The NY Times ran an interesting piece Monday about Eva Moskowitz's new charter schools -- run under the umbrella of her Success Charter Network. I noted a couple interesting things:
1.) Though she describes the "educational philosophy as a mix of the liberal Bank Street College of Education approach and the traditional Catholic school model," it's apparent that her schools, at least in some ways, are paternalistic. For one, they require that all kids wear velcro shoes so that untied shoelaces don't become a distraction. Given that the kids are all kindergartners and first graders right now, I can the merits of such a policy -- but it's certainly paternalistic. More importantly, she has taken the paternalism to a new level: not only are kids told how to live their lives, but parents are as well. Parents, for example, must read their kids 6 books/week and show up to any number of school activities. And if their kids are regularly late, parents have to come to Saturday detention as well.
2.) I've wondered countless times in this space to what extent charter schools have an "exit door," and to what extent that affects their operations. Moskowitz, at information session, has told parents “If you know you cannot commit to all that we ask of you this year, this is not the place for you.” And one parent at such a session reports that some parents left after hearing that statement and all of the expectations that would be placed upon them. I don't want to belittle the efforts of Ms. Moskowitz, but anybody who's worked in a school wishes they could make such statements to parents and kids before the year began . . . and most of them can't/couldn't.

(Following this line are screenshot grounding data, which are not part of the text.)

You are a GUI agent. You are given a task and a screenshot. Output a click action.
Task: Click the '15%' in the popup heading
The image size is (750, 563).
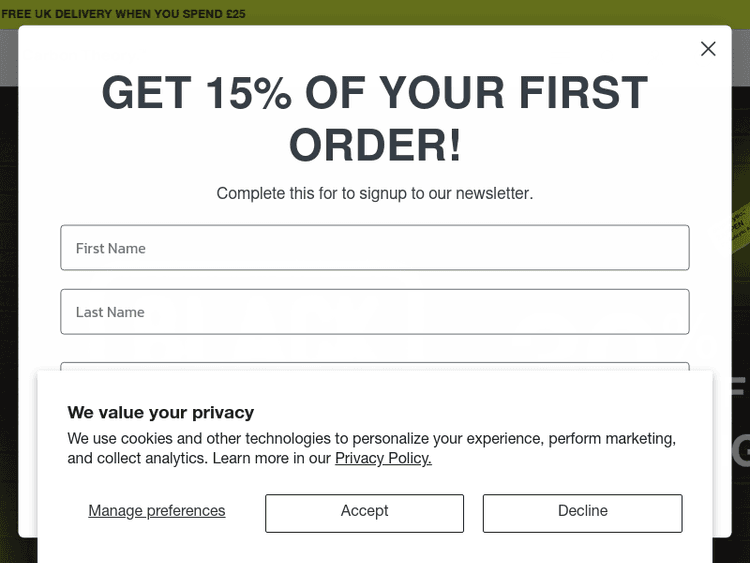click(x=248, y=94)
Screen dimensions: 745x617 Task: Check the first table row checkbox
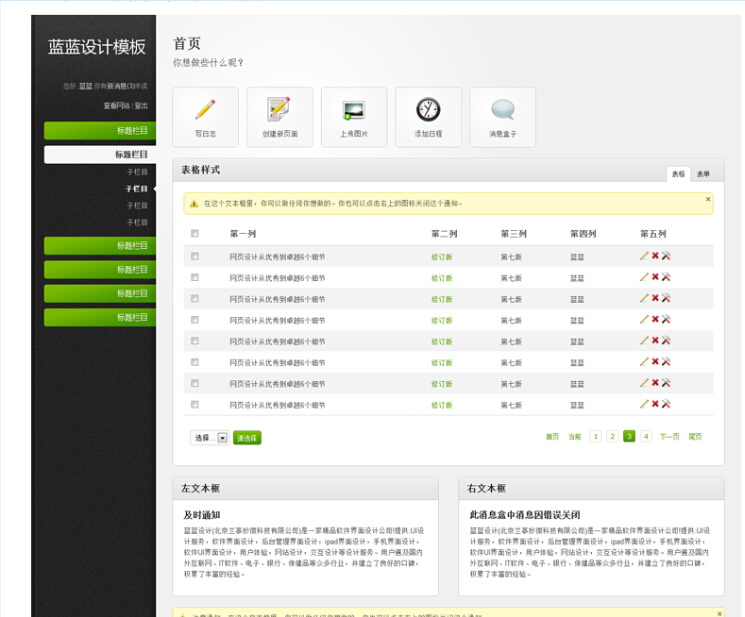(195, 257)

how is insisting on velcro paternalistic? it's realistic, and pragmatic, because shoe-tying takes up so much of the teacher's time. in much the same way that no school (that i know of at least) allows you to send a kid to kindergarten who isn't potty trained -- it's not a statement about potty training, it's because the teacher doesn't have time to wipe every kid's ass all day. you clearly did not teach little kids! with both 2nd and 4th grades, i spent SO much of my time tying shoes and unsticking zippers, you wouldn't believe it. and kids go to pieces when they're untied, so it's not like you can tell them to suck it up or wait until later...it's a real problem.
as for parents reading to kids and coming to saturday detention, i don't see those as paternalistic either. there's a school, it has rules and expectations, and if you don't like them/can't meet them, you're free to take your kids elsewhere. and that is the beauty of charter schools.

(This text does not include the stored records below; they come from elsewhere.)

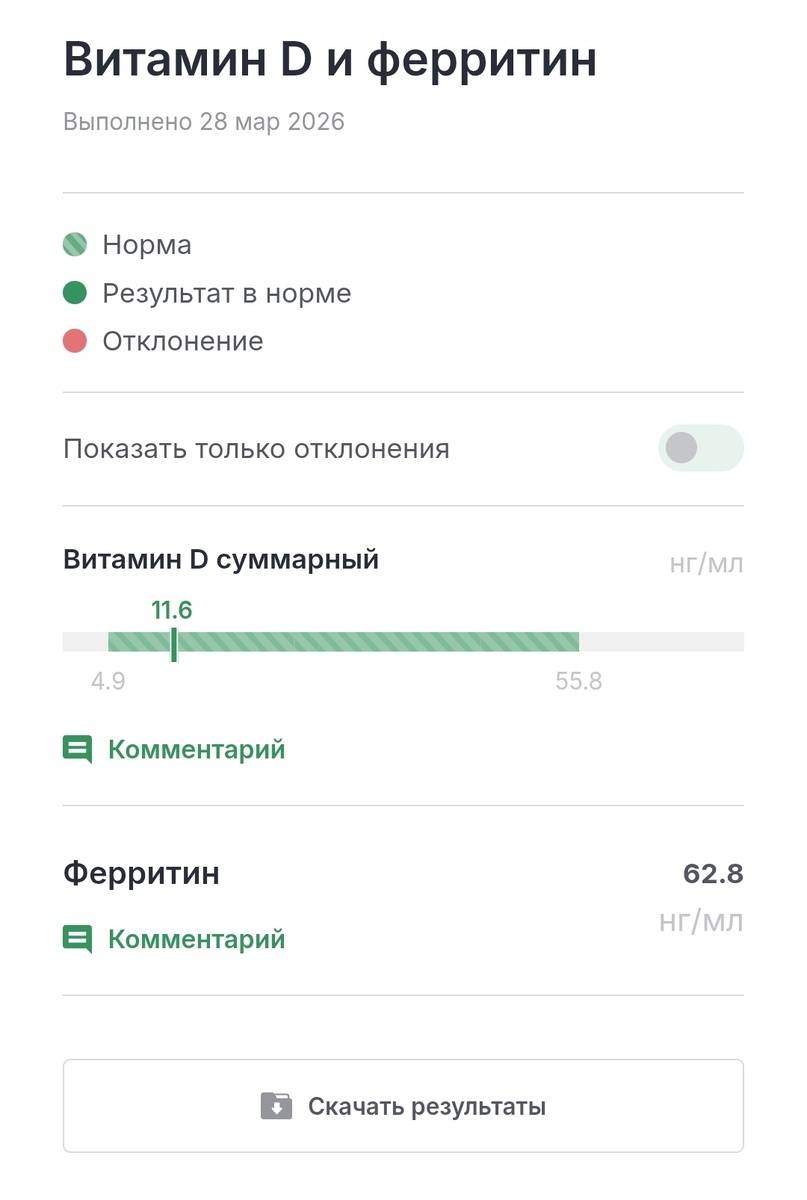
Task: Click the upper range value 55.8
Action: pyautogui.click(x=578, y=681)
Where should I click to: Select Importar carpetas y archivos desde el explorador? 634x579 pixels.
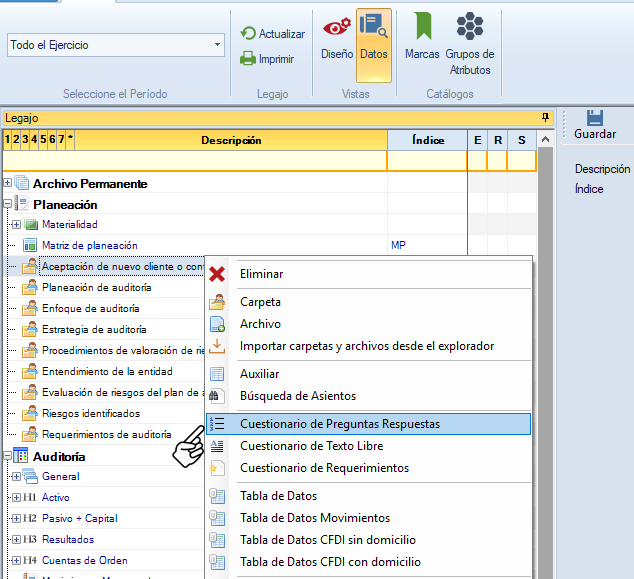point(366,346)
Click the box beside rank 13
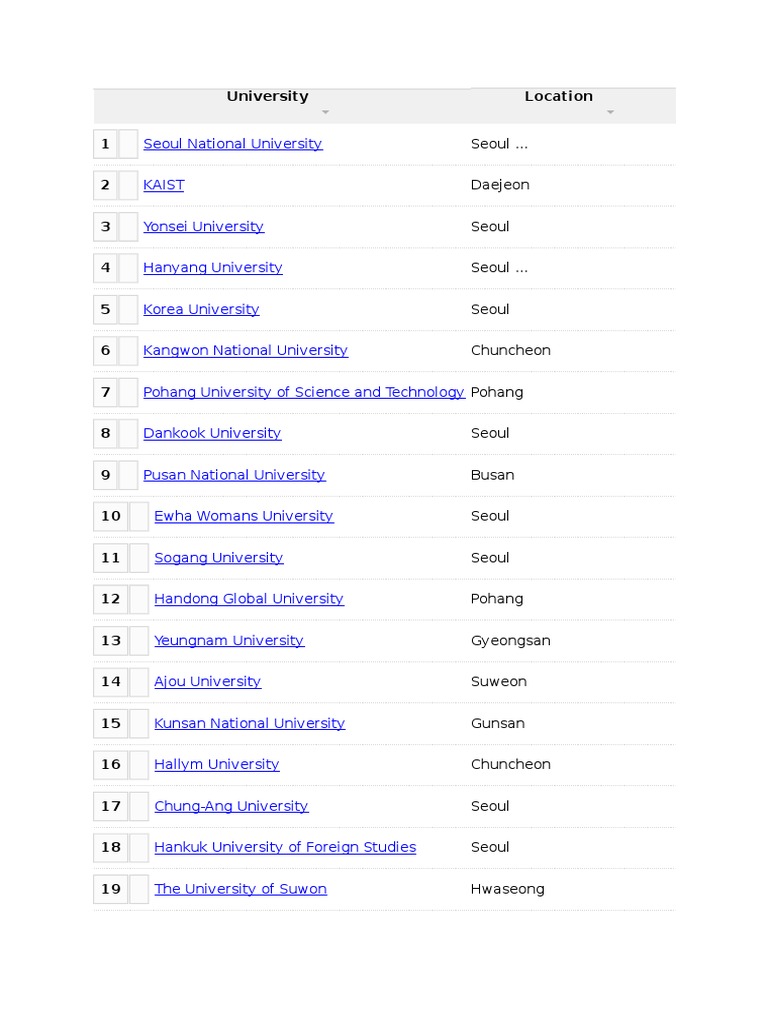 click(x=139, y=641)
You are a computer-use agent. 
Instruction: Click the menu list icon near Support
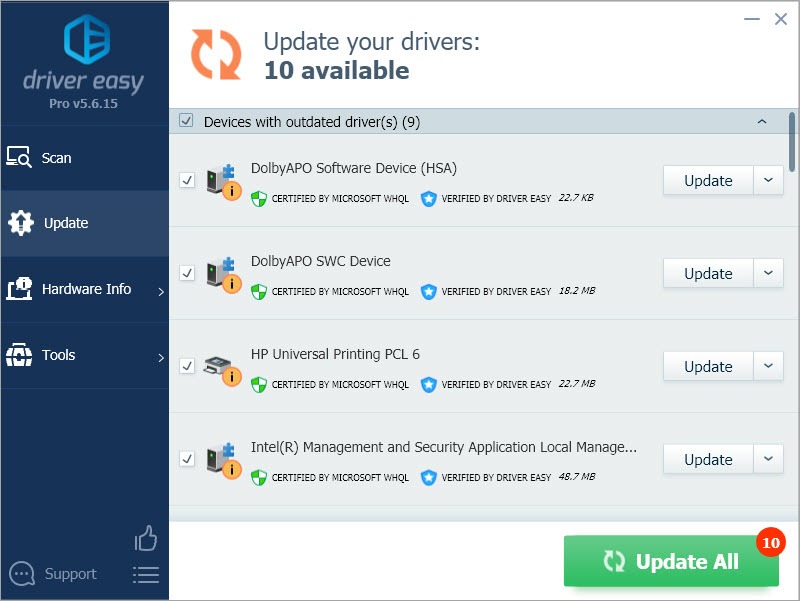tap(145, 574)
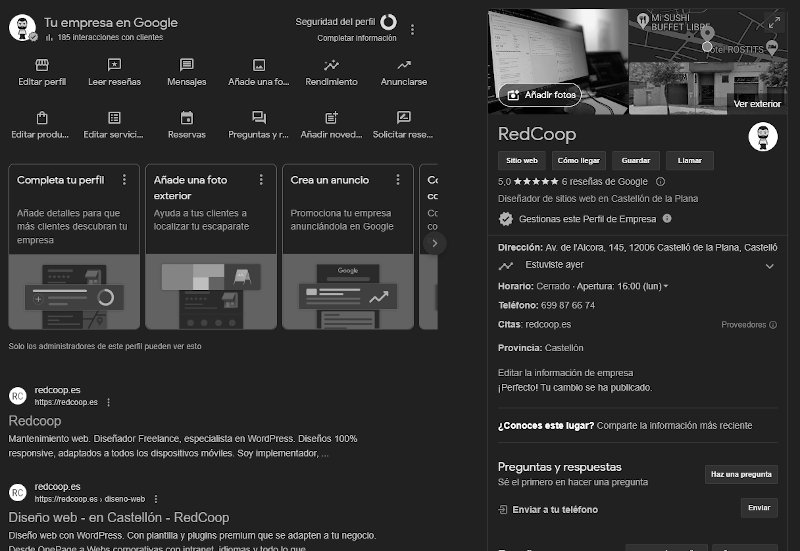
Task: Click the Seguridad del perfil progress ring
Action: click(388, 22)
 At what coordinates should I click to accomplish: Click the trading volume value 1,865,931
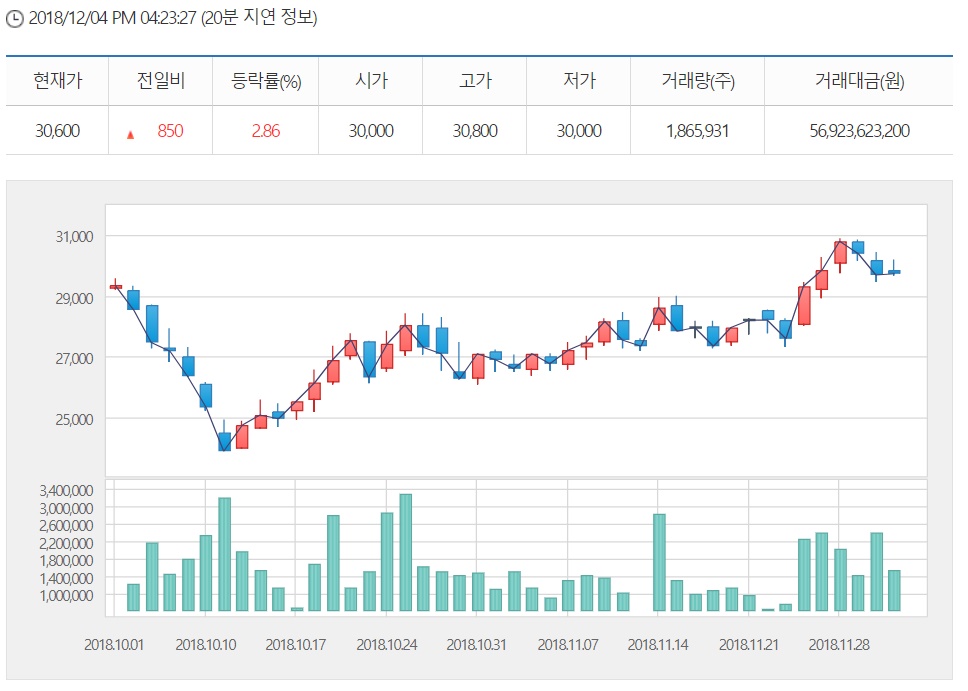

Of course insisting on velcro shoes is paternalistic -- it's asserting that the school knows better than the child what style of shoes they should wear.

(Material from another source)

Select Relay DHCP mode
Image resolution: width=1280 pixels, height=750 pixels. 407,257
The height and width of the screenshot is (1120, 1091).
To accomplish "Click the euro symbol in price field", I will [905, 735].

Similarly, of course telling parents how many books to read to their kids is paternalistic -- it's asserting that the school knows better than the parent how much they should read to their kid.
Paternalism isn't always a bad thing, but it's a something that traditional public schools can't do to the same extent.
Corey: I agree with you that charter schools are able to control their student population to a much greater extent than public schools. This is a factor that consistently seems to be left out of the media's attention to the greatness of private and/or charter schools. Any school that can require its parents to make a substantial ongoing committment to their children - and refuse to accept students without that level of parental committment - is going to have a serious advantage over a school that can't.
Kerri said that the beauty of charter schools is that if the parents don't like the rules/expectations of the school, they can take their children elsewhere. The problem: Where do you think the families who don't like the "rules and expectations" of charter schools send their children? Answer: To the regular public schools!
In a sense, this is "beautiful" for the charter or private schools - they only have to accept and retain students with supportive, involved parents who are committed to their children's education. But this is certainly not "beautiful" for the public schools that have no input as to the type of student who attends their school.